I think the only thing to do is to educate yourself and challenge other people's assumptions whenever you are quick enough to do so, so that they might start to think differently too.

exBrightonBell · 03/01/2012 15:57

It does actually make me "really angry" although I am someone who doesn't vent this internal anger on others. I responded with the question "why does the gender make a difference to what colour I choose for ..." and was met with initial confusion, and then the inevitable argument that these things are unavoidable. Like it or not I will end up with a girl in pink playing with kitchen and cleaning toys, or a boy in blue bashing blocks together.

The reason it makes me really angry is the thought that the majority of society is warped in this way, and that I will be facing a constant struggle to stop my child from becoming restricted by society. The idea that my child might be put off a career or hobby, or that they might suffer abuse for being "gay" or a "tomboy" is horrible and depressing. I am also really disappointed that this is the reality for so many people - and disappointed for all the children who have had their horizons narrowed by this attitude. But, maybe I'm being unreasonable...

OP posts:
YuleingFanjo · 03/01/2012 15:58

Grin at Grimma.

YuleingFanjo · 03/01/2012 16:01

sorry - xposts.

You really aren't being unreasonable and I think your baby will at least have a good start with you as a mum Smile

Florieinaweddingdress · 03/01/2012 16:03

It's like the whole world is conspiring to make your pregnancy a living nightmare.

I'm spitting mad on your behalf.

PermanentlyOnEdge · 03/01/2012 16:04

My DS at age 3 asked for a pink tutu for his birthday, which he duly got, and which for weeks he wore on top of his clothes when out and about. The amount of comments I got from random strangers about the 'inappropriateness' of what he was wearing was astounding, including an elderly gentleman who asked me if 'she' liked dancing, and when it was pointed out (politely) that DS was a he. Said 'What? What do you mean it's (yes 'it's') a boy. Are you sure?'

DS has always asked to wear pink since he was tiny, and at his request goes to ballet which he loves. I regularly have to fend off comments about this, many in outraged tones clearly within earshot of DS. He is now 4, and I'm dreading the day he feels he has to stop because 'boys don't do ballet', or some other rubbish he hears, because he absolutely loves it and I would hate for that to be spoiled for him.

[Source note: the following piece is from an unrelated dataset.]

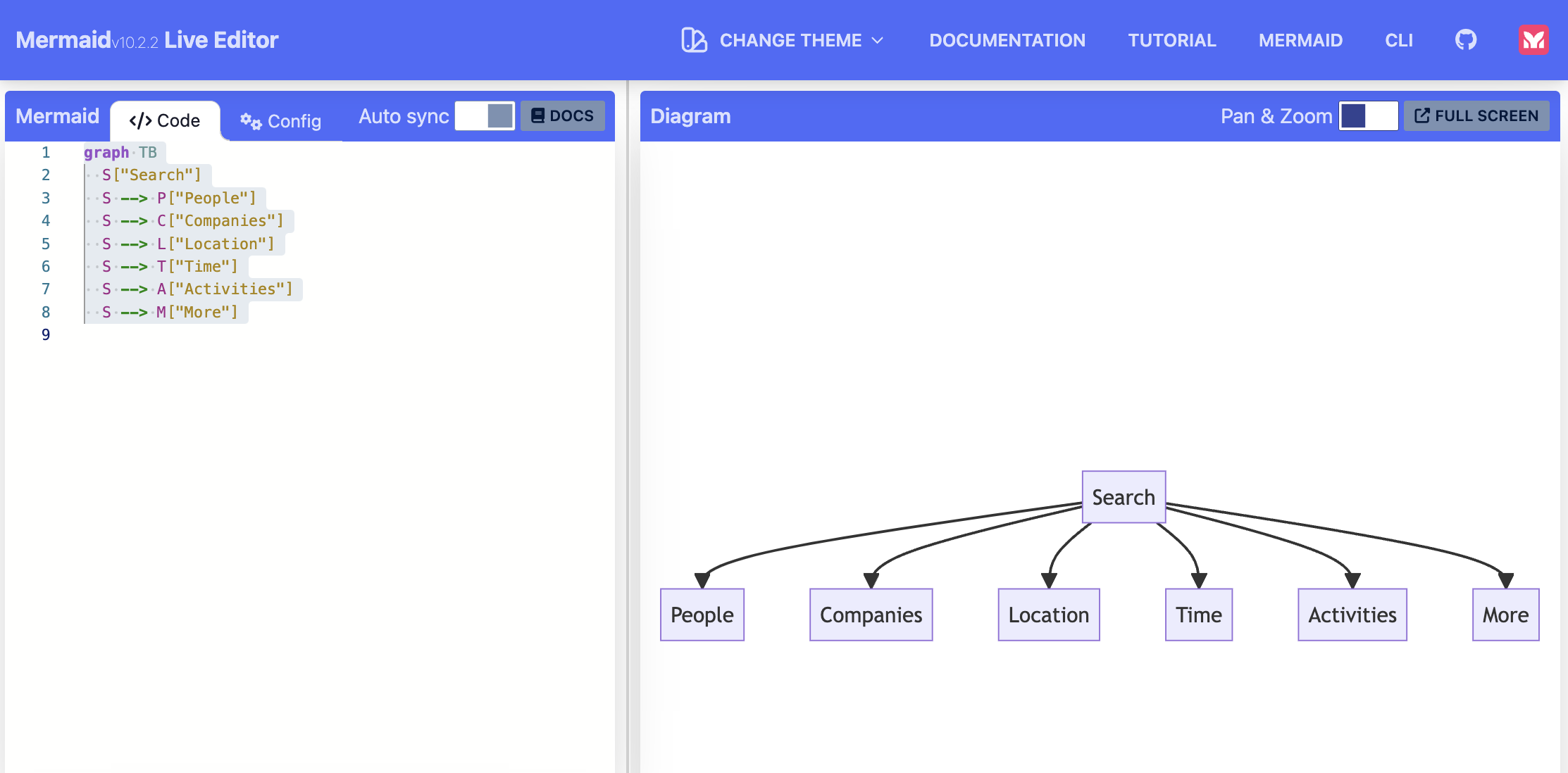This screenshot has height=773, width=1568.
Task: Open the GitHub repository icon
Action: tap(1466, 40)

IMO YANBU, but I would not waste time getting angry, there are too many out there who worry about it. Just say you don't want to do the pink/blue thing and leave it at that. Congratulations, and enjoy your LO when they arrive!

GrimmaTheNome · 03/01/2012 16:10

exBB - YANBU, and it isn't inevitable. So long as most of the choices you make are what you want, and when old enough what your DC wants, the odd bit of gendered crap given to DCs isn't going to matter too much.

For instance, my DD has been given much sparkly fake jewellery over the years. She has very rarely chosen to wear any of it (though she could have if she wished) - but was always happy to add it to her 'pirate treasure chest'.

keSnowBi · 03/01/2012 16:17

BrightonBelle, next time you come up against a block, point out that until fairly recent history, it was pale blue for a girl (a soft, gentle, sky colour) and vivid pink or pale red for boys (blood and masculinity and GRR).

It got swapped at some point (probably those damn Victorians) but was certainly the case in Henry VIII's time.

I do think it's harder for boys, in that being a tomboy is ok for girls but being girlie is considered awful for boys. But they do also stereotype themselves - DD is the granddaughter of farmers and has been in tractors and herding sheep since she was 3 months old and she markedly prefers the 'tiny baby lambs' to the tractors and combine harvester, and has started to refuse to wear jeans, much to my exasperation (she is 2 and not under any other influences).

permanently - if anyone gives you grief you should hand out flyers for Billy Elliot Grin

Victorialucas · 03/01/2012 16:24

IMO this gender stereotyping of DCs has got a lot worse in the past few years.